I’ve been trying to be a musician for the better part of six years, but for most of those years, I’ve focused on being something other than a singer. Songwriter. Arranger. Student. I’ve always fallen short, never been as good as I was when I had a band behind me and could just focus on lyrics and melody and getting the notes to come out of my body until I became the music. To be honest, I haven’t thought much about singing in these past few years.

But tonight, I realized I miss it. Just singing. Just disappearing into the music.

I miss it so much.

“What’s on your mind?”: frantic, overshare-y thoughts on me vs. my facebook feed

Here’s a confession: every time I add a new Facebook friend, especially one who I’m keen to impress for whatever reason, I am seized by a sudden fear that my feed–filled with selfies, KPop, classical music memes, and makeup–presents a picture of a vapid, self-absorbed, “me”-llennial (as the Gen-X and Boomer thinkpiece-writing keyboard warriors like to call us).

I mean, it’s not an entirely inaccurate picture: I curate my Instagram; take tons of photos of myself, healthy drinks, and quinoa bowls (or a combination of all three); and don’t exactly have anything on my feed about saving the world, or being profound, unless it’s posts about how profoundly dumb I am at my job.


(Long-time friends and co-workers, I know that because you are loving, caring people, you don’t like it when I call myself “dumb” but:

1. You haven’t heard my so-called “inputs” during video-call meetings with our Facebook account manager and, 

B. Let me have this moment. It is the closest I will ever come to being a standup comedian.)

Recently, I accepted a (surprise!) Facebook friend request from someone that I was extremely keen to impress (for reasons I do not think I can ethically discuss), and was overcome with the existential dread that comes with realizing that, outside of occasional “conversations” where I make two to three awkward, nervous jokes (tops!), said person’s idea of who I was, as a person, would be based on this narrow field called a Facebook timeline. A field, which, I’m going to be honest, is less about what fuels my introspection and more of whatever floats my boat when I’m not having an existential crisis about work or turning twenty-six in a few days or whether or not I have been setup for massive failure and anxiety because, when I was younger, I was told I was “destined for great things,” but now here I am at ALMOST THIRTY still living with my mum and auditioning for KPop reality TV.

Oh, hello existential crisis. Let’s pretend I didn’t see you coming.

Thing is, if you meet me in meatspace and maybe give me five minutes of your time, you’ll know that despite the fact that I have the rapid-fire, awkward yappiness of a toy-sized dog with a bladder problem, I’m not just shallow, self-absorbed, and frivolous. I have deep opinions on things other than the necessity of sunscreen (though if you say you don’t need to use SPF I will fight you) or whether or not Kim Seokjin has secret abs. And I know that’s not just me: some of the most articulate, interesting, and profound people I know have the feeds of bored thirteen year old memelords.
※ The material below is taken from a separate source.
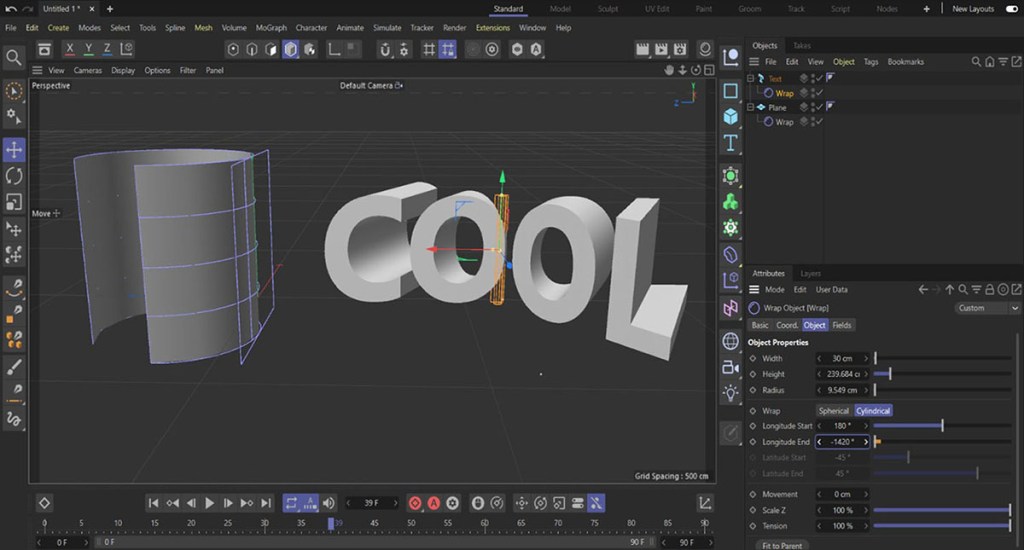Collapse the Text object hierarchy
The width and height of the screenshot is (1024, 550).
click(x=751, y=78)
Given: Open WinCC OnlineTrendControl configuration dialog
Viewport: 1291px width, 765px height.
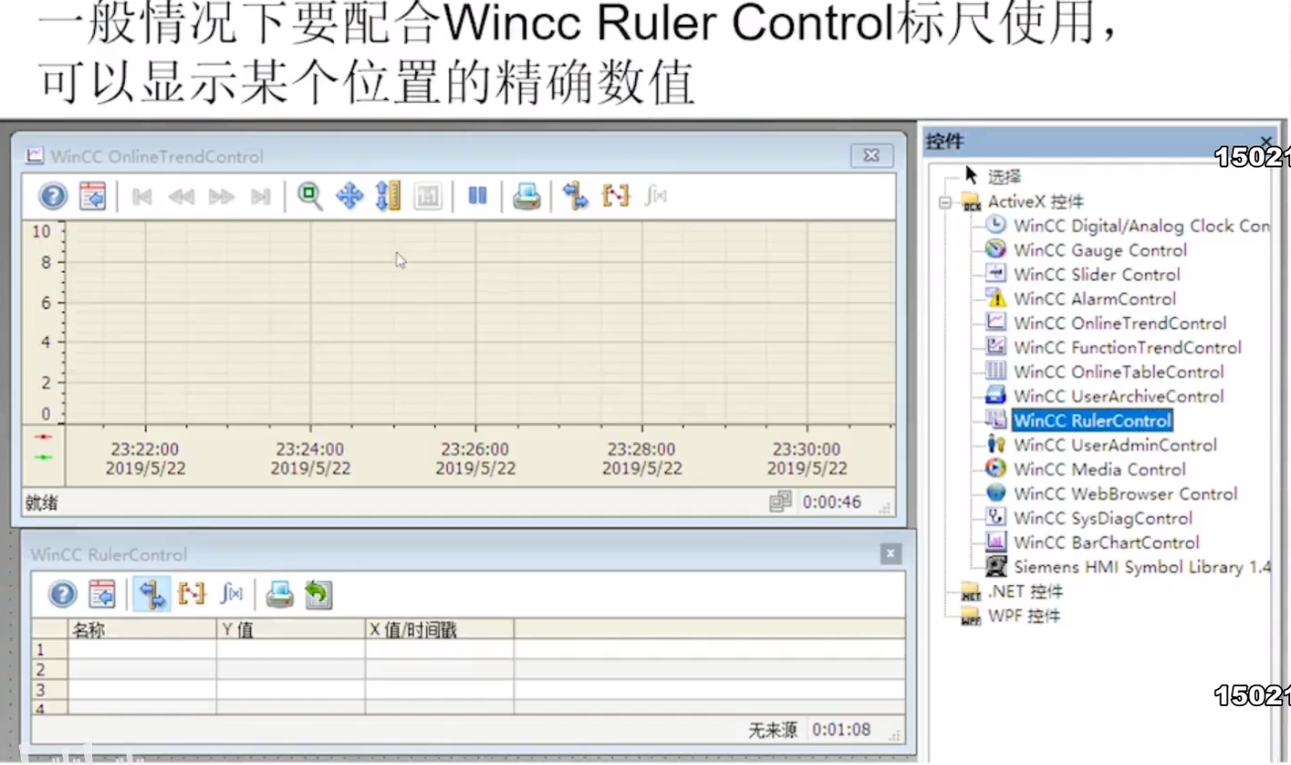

Because, yes, at heart, they are bored, thirteen year old memelords…but that’s not all they are.

I don’t know if this post had a point when I started it, but in writing it, I’ve kind of, like, realized stuff. (Yes, that was a Kylie Jenner quote. And yes, that was a shameless bid to look #relevant.) Specifically, in a culture where we pre-screen acquaintances via Facebook “stalking” (in the words of an acquaintance, “It’s not stalking if it’s public information.” And no, that acquaintance was not Joe Goldberg.), maybe we should take feeds** with a grain of salt. Facebook–Messenger or the main page–can’t really take the place of an IRL dinner and sangria (or coffee and donuts, whatever) when it comes to figuring out who a person really is, what they’re interested in, and whether or not they’re actually interesting.

Which is to say, at twenty-six, maybe instead of mooning over green lights on my Facebook contacts list, I should actually give people a chance to get to know me in person, and to get to know them in person too.

Maybe 2k19 is the year I decide to get out more. 


(Fat chance.)

~ F.

**No promises about profile photos and captions, though.